03. Oktober 2018, 19:38 Uhr

Dreiste Lieder und waghalsige Texte

03. Oktober 2018, 19:38 Uhr
Da hebt er den Zeigefinger und fletscht die Zähne: »Es heißt ja auch Muttersprache, weil Mann nichts mehr zu sagen hat«, meint Peter Vollmer. (Foto: hkr)

Männer haben es auch nicht mehr leicht, im »Machtkampf der Geschlechter« müssen sie Stehvermögen und Nehmerqualitäten haben. Mit dem Programm »Er hat die Hosen an – Sie sagt ihm welche!« bringt das der Freiburger Kabarettist Peter Vollmer humorvoll und witzig auf den Punkt. Ob Ironman oder Pflegefall, gegen die emanzipierte Frau kann Mann kaum noch mithalten, ein Trauerspiel mit Tücken und Grenzen. Es heißt ja auch »Muttersprache, weil Mann nichts mehr zu sagen hat«.

Es muss ja einen Grund haben, warum eine »Straße voller Männer eine Sackgasse« ist oder warum in der Ehe der mit der Fernbedienung in der Hand das Programm vorgibt. Vollmer probt charmant und spitzbübisch den Widerstand, »kooperatives Schnauzehalten« ist nicht sein Ding. Er will mehr echte Kerle und weniger »Wackel-Dackel«.

Der Wahl-Kölner Vollmer fährt Kadett nicht Mokka, fährt mannhaft ein Kult-Auto und will keinen digitalen Cappuccino mit Allrad.

Deftiger Ton

Vollmers Idol ist weder Elyas M’Barak noch Martin Schulz: Als Vorbild wählt er selbstironisch den kernigen Selbstfinder mit Erfolg und Sex-Appeal und rustikalem Humor, ein Typ der unverfälscht und authentisch seinen Mann steht. Er kommt mit einer Hose und einem Hemd aus, er braucht nur seine Jogginghose, keine High-Tech-Outdoor-Functionwear und keine Kleiderschränke voller Klamotten: Shopping-Rausch ist Frauensache.

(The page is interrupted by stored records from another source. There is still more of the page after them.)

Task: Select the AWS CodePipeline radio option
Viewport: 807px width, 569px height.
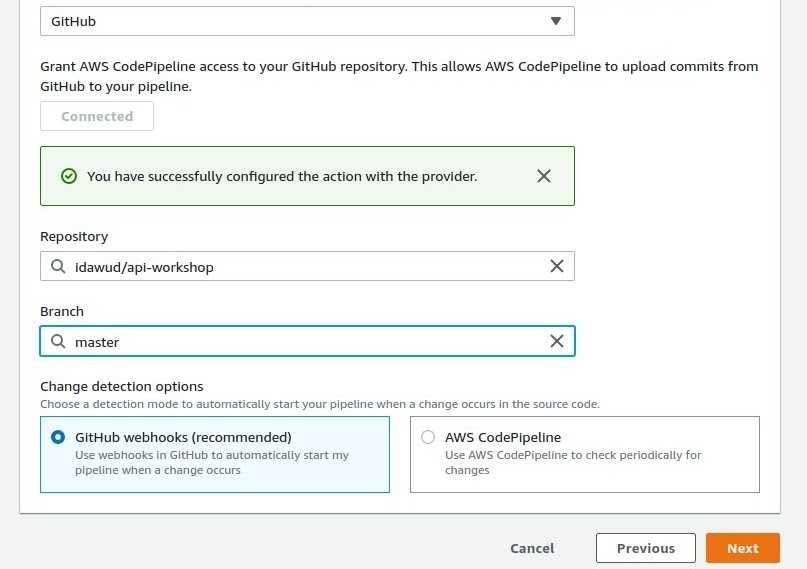Action: (428, 437)
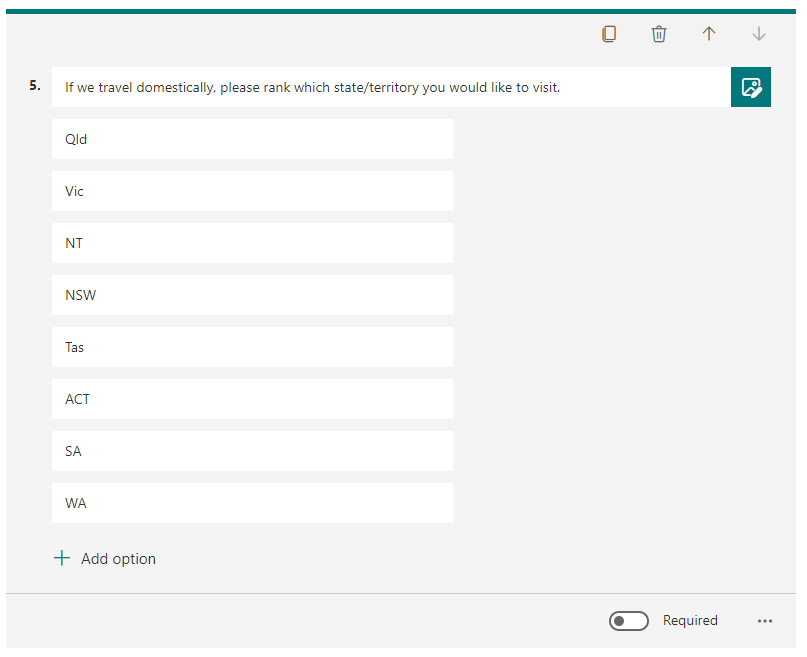The width and height of the screenshot is (807, 657).
Task: Enable the Required toggle
Action: pyautogui.click(x=628, y=620)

Aber die Zeiten haben sich geändert, »poppen allein kann nicht der Lebensinhalt« sein. Die Frau lebt zwar länger, dafür braucht der Mann beim Einparken fünf Minuten weniger und holt die Lebenszeit wieder auf. Mit eindeutigen Zweideutigkeiten plaudert Vollmer aus dem prallen Leben und berichtet aus der eigenen Ehe. Es geht darum, sich aus dem vermeintlichen Abgrund hochzuarbeiten und sich mit neuen Entwicklungen auseinanderzusetzen, auch der Muskelmann hat seine Eitelkeiten.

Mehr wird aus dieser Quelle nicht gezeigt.